Lack of competition is the problem. Visa and Mastercard centrally price fix swipe fees charged by banks that issue credit cards under their brands, and also limit processing to their own networks. This bill would require that cards from the largest banks be able to be processed over at least one other network, creating competition over fees, security and service that would save merchants – and consumers – over $15 billion a year.

China UnionPay would be barred from being the second network. Instead, one of several well-established, high-security networks like NYCE, Star or Shazam that have handled billions in debit card and ATM transactions for decades would be enabled. According to the Federal Reserve, these networks have one-fifth the fraud of Visa and Mastercard’s networks.

It's curious that the head of a credit union association is writing about this legislation at all. The bill applies only to institutions with at least $100 billion in assets, so community banks and all but one credit union in the entire nation are exempt.

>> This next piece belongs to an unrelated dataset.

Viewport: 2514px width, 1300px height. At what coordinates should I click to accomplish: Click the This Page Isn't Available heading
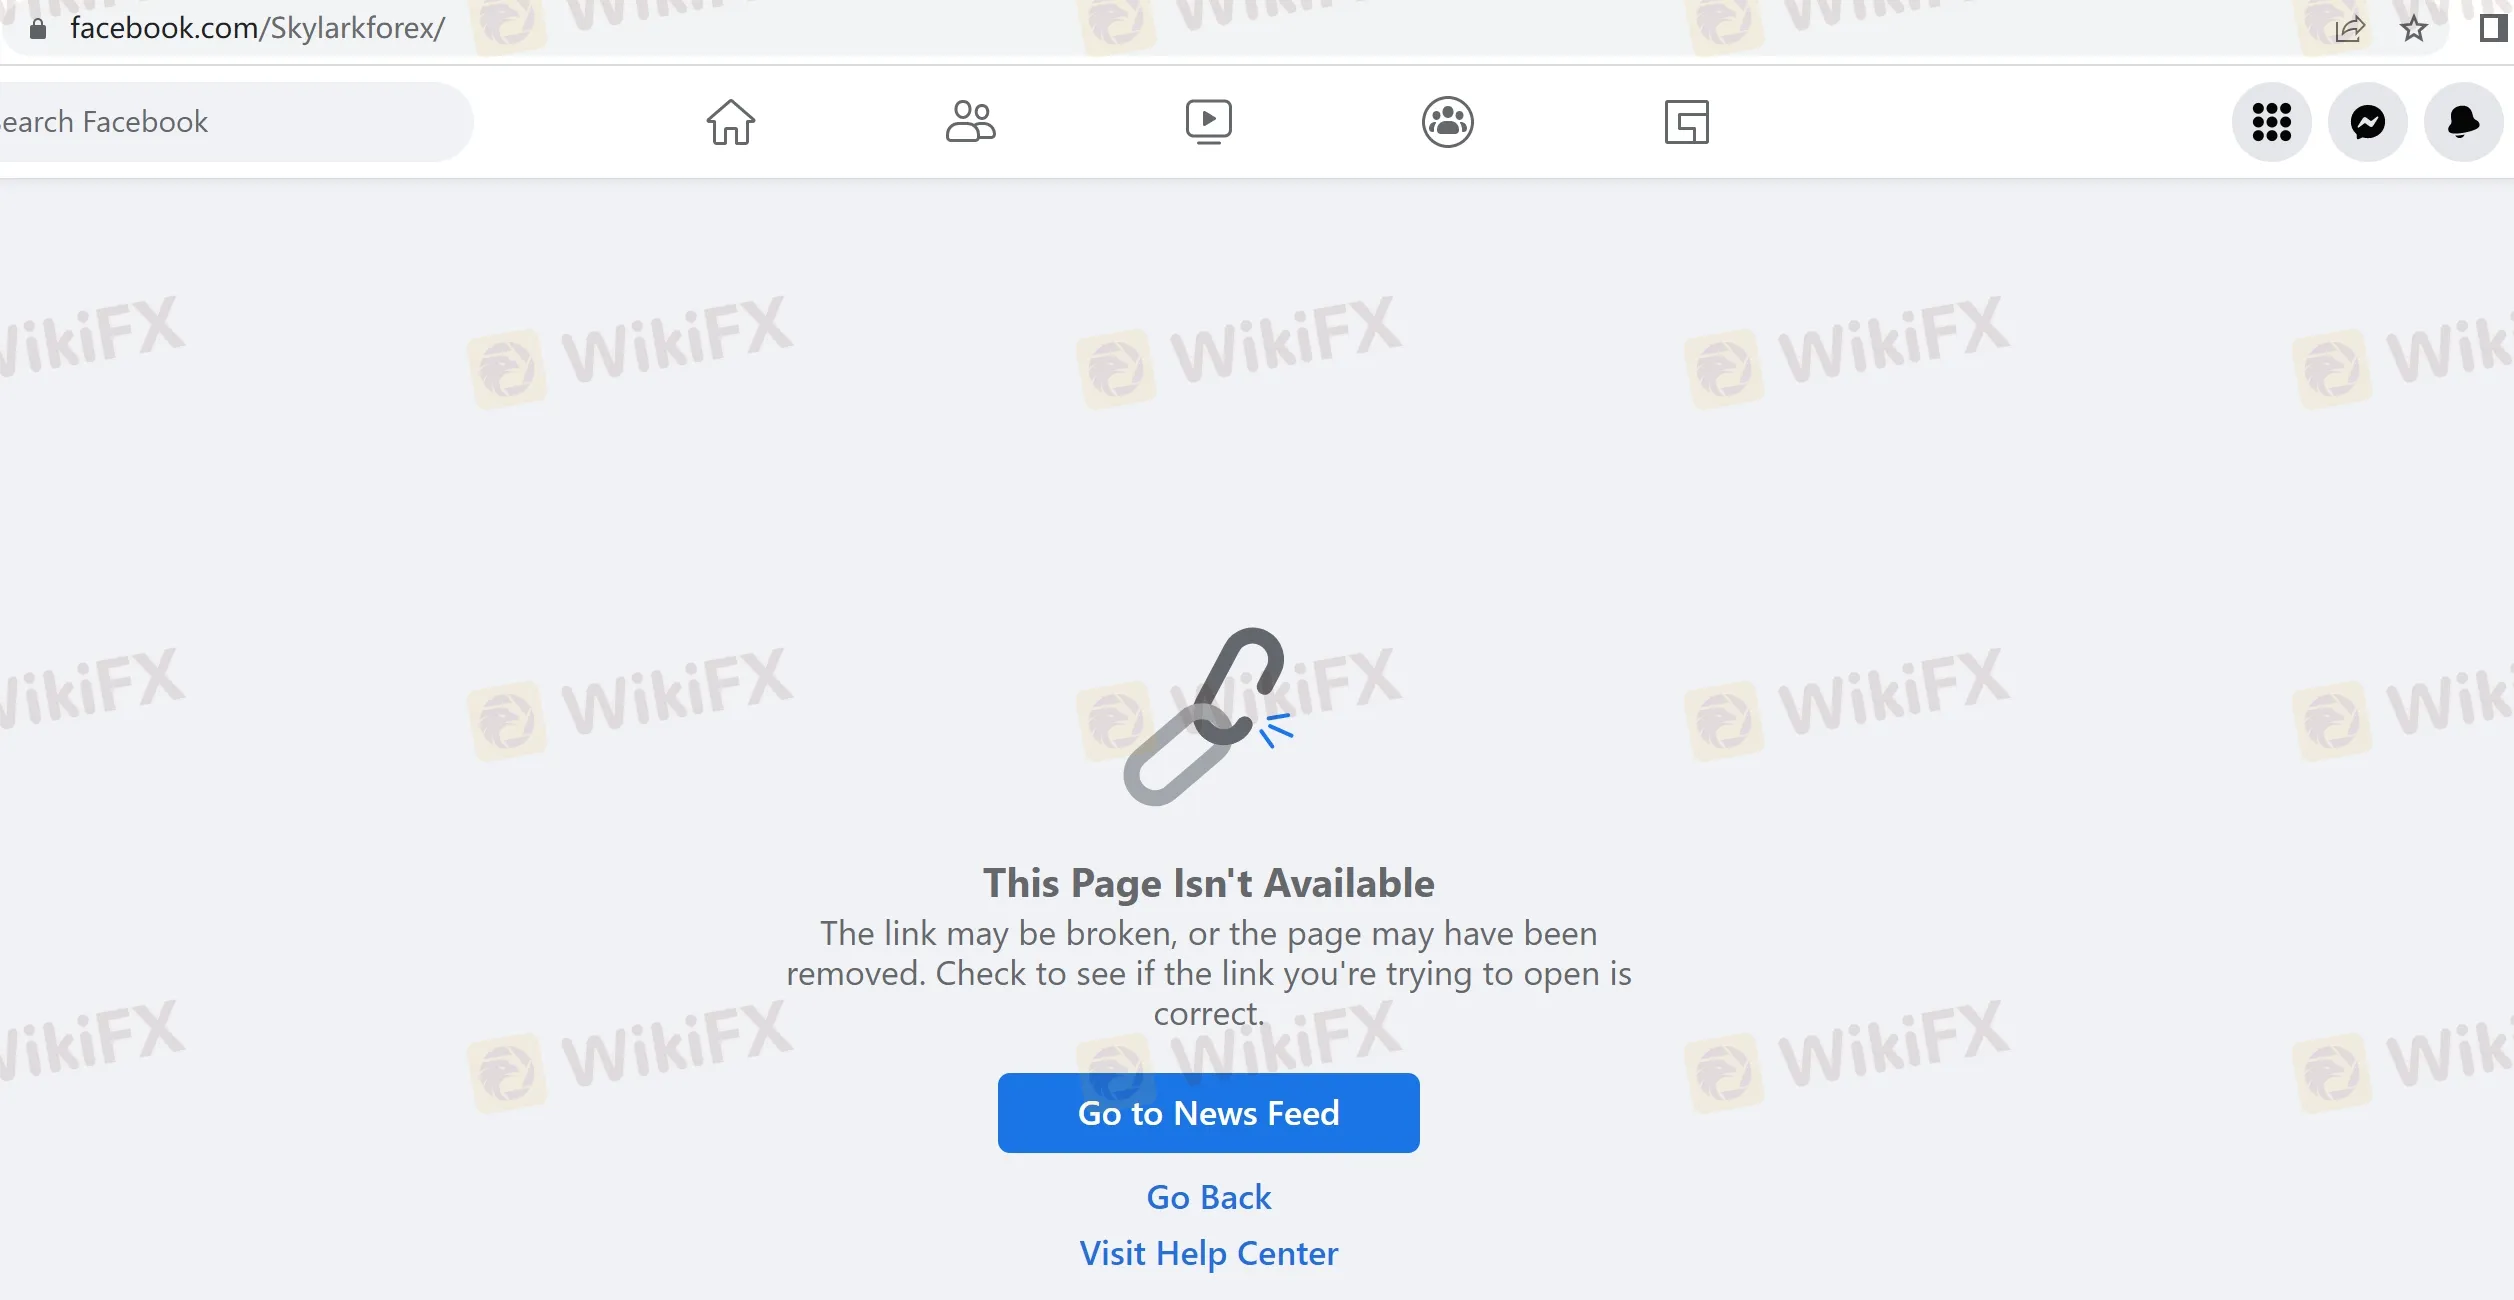[x=1208, y=883]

Another false claim is that credit card rewards would disappear. In fact, rewards would not be affected because they are set by the banks that issue cards, not the networks that process transactions. And the savings under the bill is a fraction of total swipe fee revenues, leaving plenty to fund rewards. Americans would still get their rewards, and merchants would use the savings to hold down prices during these days of still-high inflation.

Close to 2,000 businesses and 270 merchant associations have signed letters to Congress supporting the bill, most of them small businesses. Small merchants need relief the most because they pay the highest swipe fee rates, have the least ability to navigate complex contracts and are powerless to negotiate.

Beeler is right that “some of America’s largest corporations have sided against our nation’s core interests.” But it’s Visa, Mastercard and megabanks like JPMorgan Chase who meet that description by making billions on the backs of small Florida businesses and families while handing over the keys to our credit cards to China. It’s time for Senators Marco Rubio and Rick Scott to join in the fight to stop them.